Single vaccines are recommended less often as compared to combined vaccines. There are a number of reasons why the vaccines aren’t given singly. Single vaccines put more lives at risk therefore; they are not licensed in the UK and have not passed the safety test. Single vaccines would prove to be less effective than MMR. Moreover, single vaccines are not verified to be safe and preventive. A single dose MMR vaccination has been found to cause autism and inflammatory bowel disease.
On the other hand, MMR single vaccinations have several other advantages which develop a desire for acceptance somewhat. A large number of people desire to have single dose vaccinations due to the fact that a single dose is easy to acquire as compared to that of combined vaccines. Separate dose vaccines have to be given over a longer time span.
Time is not the only reason; the children go through a painful exercise every time they are vaccinated. Due to long gaps between every dose it might become possible that fewer children acquire the full course. This leads to the fact that they are left unprotected against the diseases. Between wide intervals children may become vulnerable and catch measles, mumps, or rubella. They will transfer the germs to the other children who are still awaiting any vaccination. The most risky age to catch measles is under one year.
Children who are not vaccinated against MMR will be more susceptible to the virus. Some ten years back, almost half of the deaths of kids were caused due to measles, but after the children have started vaccines, the death rate due to measles has almost ended. Some children do get side effects. However, these are very uncommon after the first dose and even less probable after the second. Side-effects of the vaccine are generally mild and, most significantly, they are milder than the potentially grave consequences of having measles, mumps or rubella.
The mother of an unprotected child is also at a high risk of catching the disease. Pregnant women are the most vulnerable due to their unprotected children. If the children get an MMR single vaccination, the risk of catching the disease in the surrounding people will reduce to less than half.

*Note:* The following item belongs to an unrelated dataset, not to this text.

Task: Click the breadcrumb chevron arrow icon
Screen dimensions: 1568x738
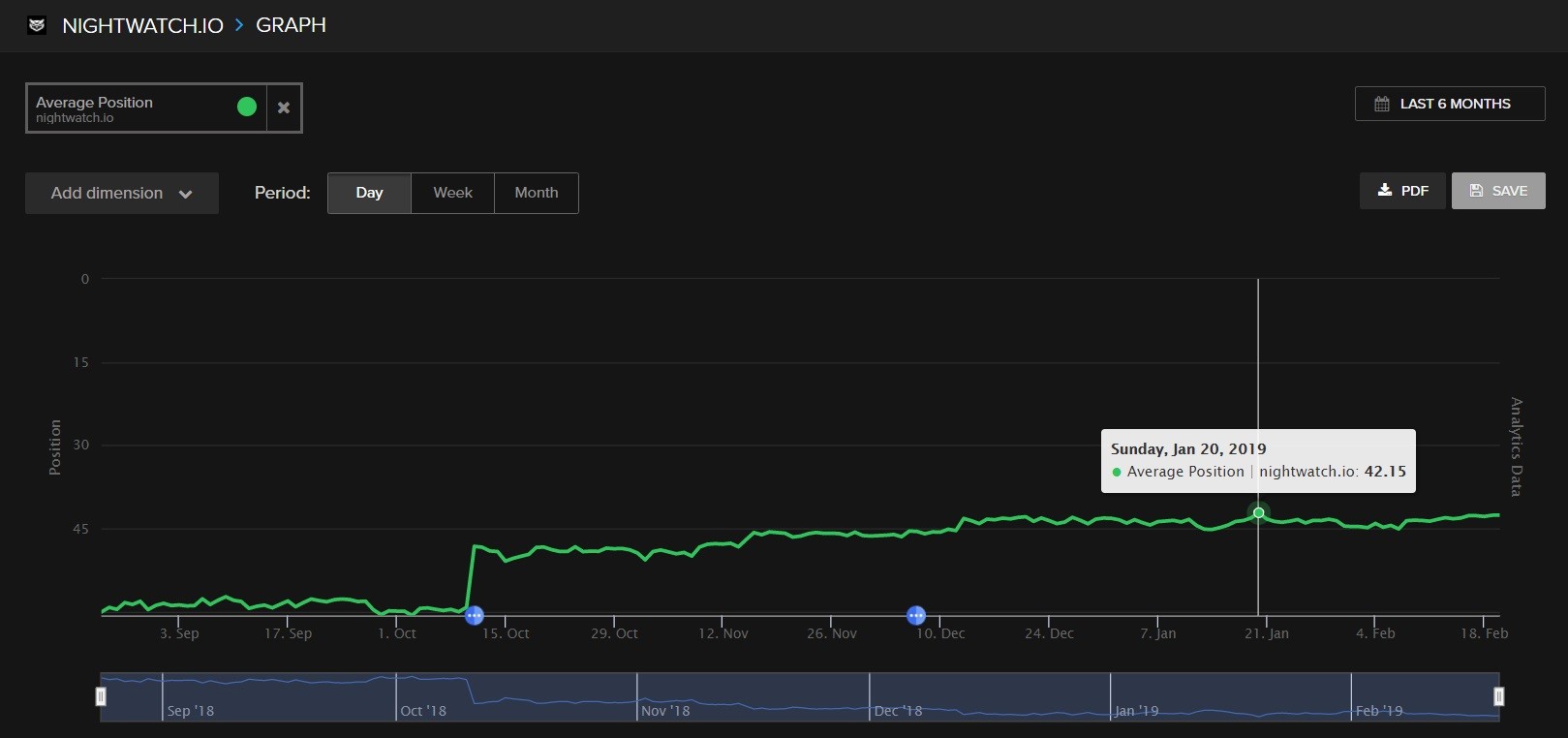Action: click(239, 26)
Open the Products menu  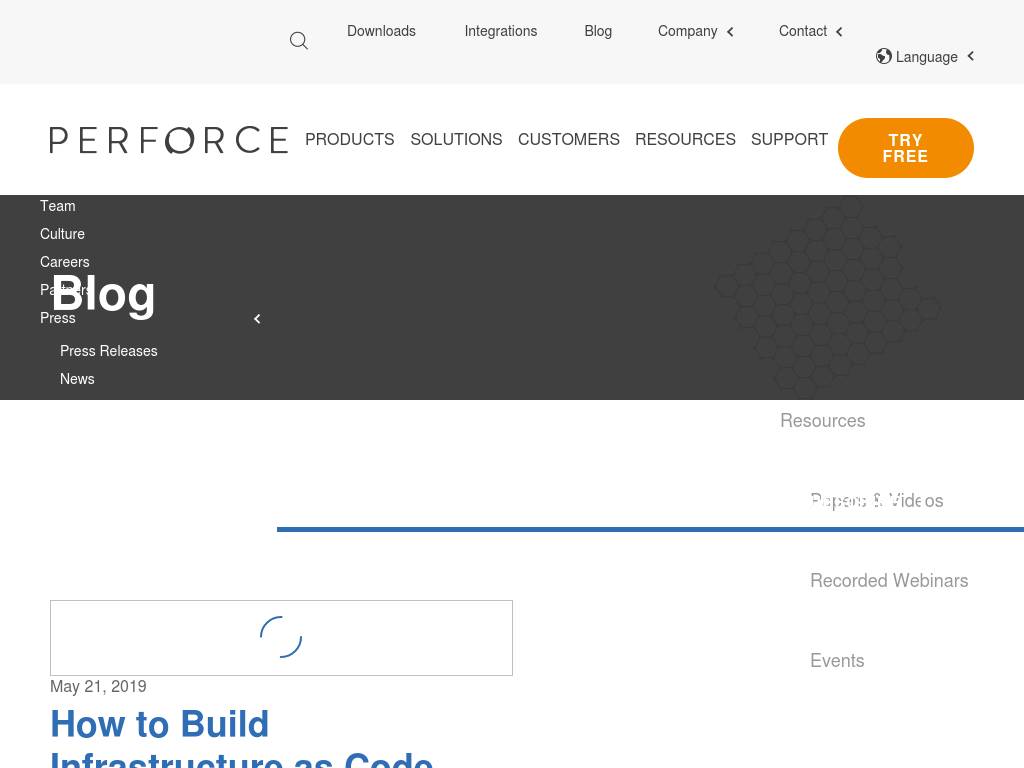click(x=349, y=139)
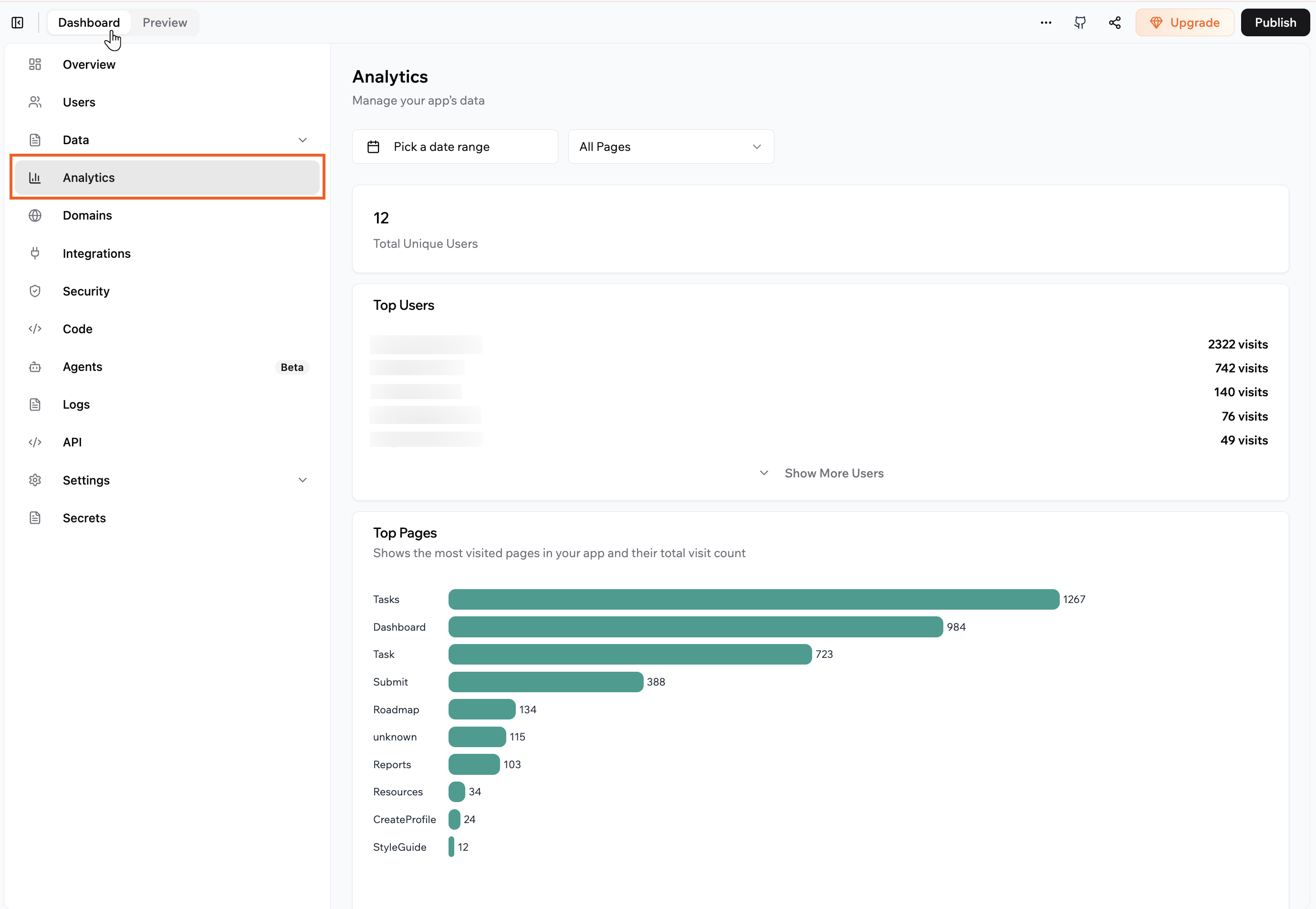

The MMR vaccine may also be available to young people when they leave school or before they enter further education if they haven’t already had both doses. There may be more hindrance before being completely vaccinated, leaving children at risk of infection from the diseases for longer.
If a person has received a single dose of one or more of the monovalent vaccines-that is, the single measles, mumps, or rubella vaccine-and a second dosage of vaccine is needed, they should receive their second dose in the form of an MMR vaccine.